Holomorphic subgraph reduction of higher-point modular graph forms

TL;DR

This paper extends the holomorphic subgraph reduction technique from dihedral to trihedral modular graph forms, enabling simplification of complex functions in string theory amplitudes through a new regularization scheme.

Contribution

It introduces a modular covariant regularization scheme for conditionally convergent sums, facilitating the reduction of higher-point modular graph forms with arbitrary holomorphic subgraphs.

Findings

Extended reduction results to trihedral modular graph forms.
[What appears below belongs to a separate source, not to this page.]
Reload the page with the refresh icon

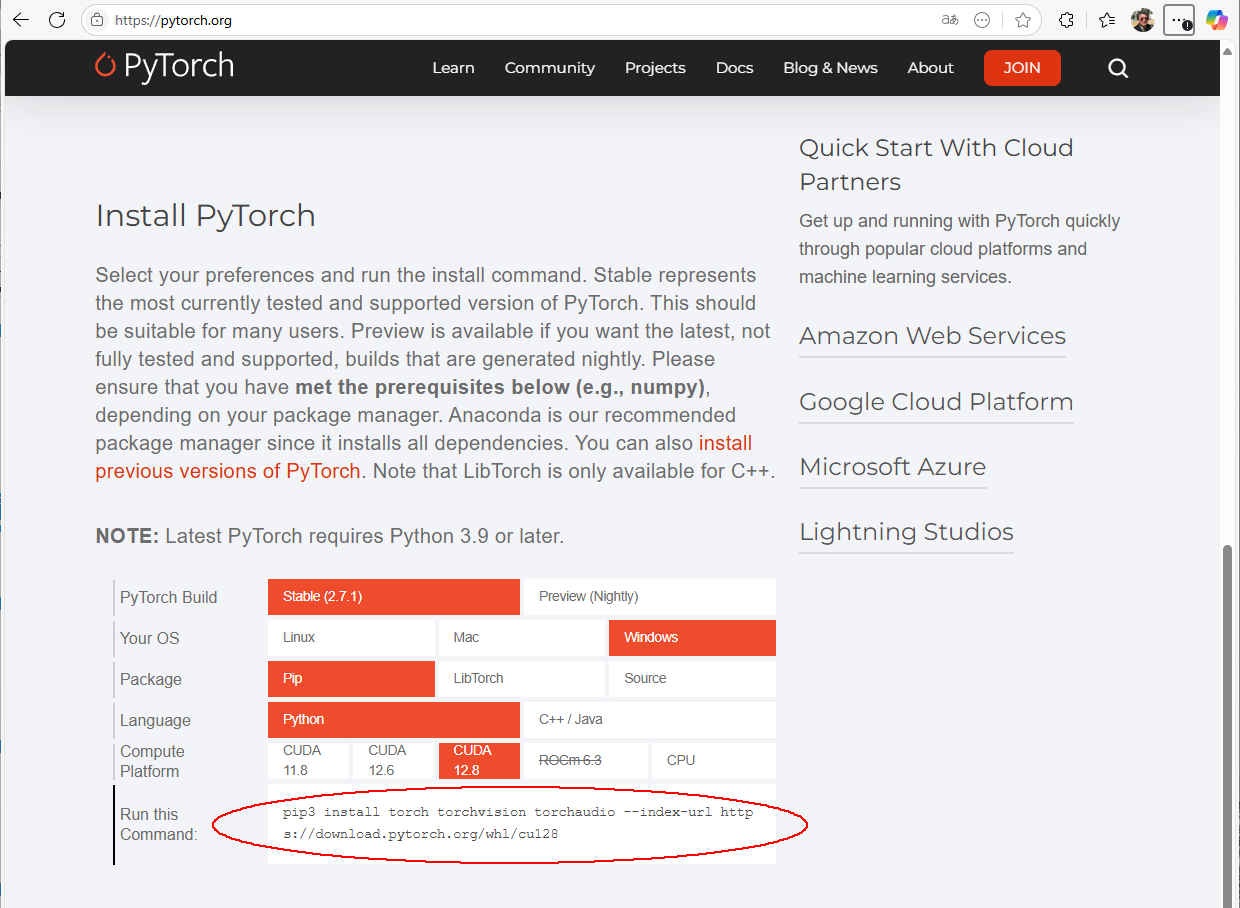[x=57, y=20]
Developed a regularization scheme for conditionally convergent sums.

Enabled reduction of higher-point modular graph forms.

Abstract

Modular graph forms are a class of modular covariant functions which appear in the genus-one contribution to the low-energy expansion of closed string scattering amplitudes. Modular graph forms with holomorphic subgraphs enjoy the simplifying property that they may be reduced to sums of products of modular graph forms of strictly lower loop order. In the particular case of dihedral modular graph forms, a closed form expression for this holomorphic subgraph reduction was obtained previously by D'Hoker and Green. In the current work, we extend these results to trihedral modular graph forms. Doing so involves the identification of a modular covariant regularization scheme for certain conditionally convergent sums over discrete momenta, with some elements of the sum being excluded. The appropriate regularization scheme is identified for any number of exclusions, which in principle allows one to perform holomorphic subgraph reduction of higher-point modular graph forms with arbitrary holomorphic subgraphs.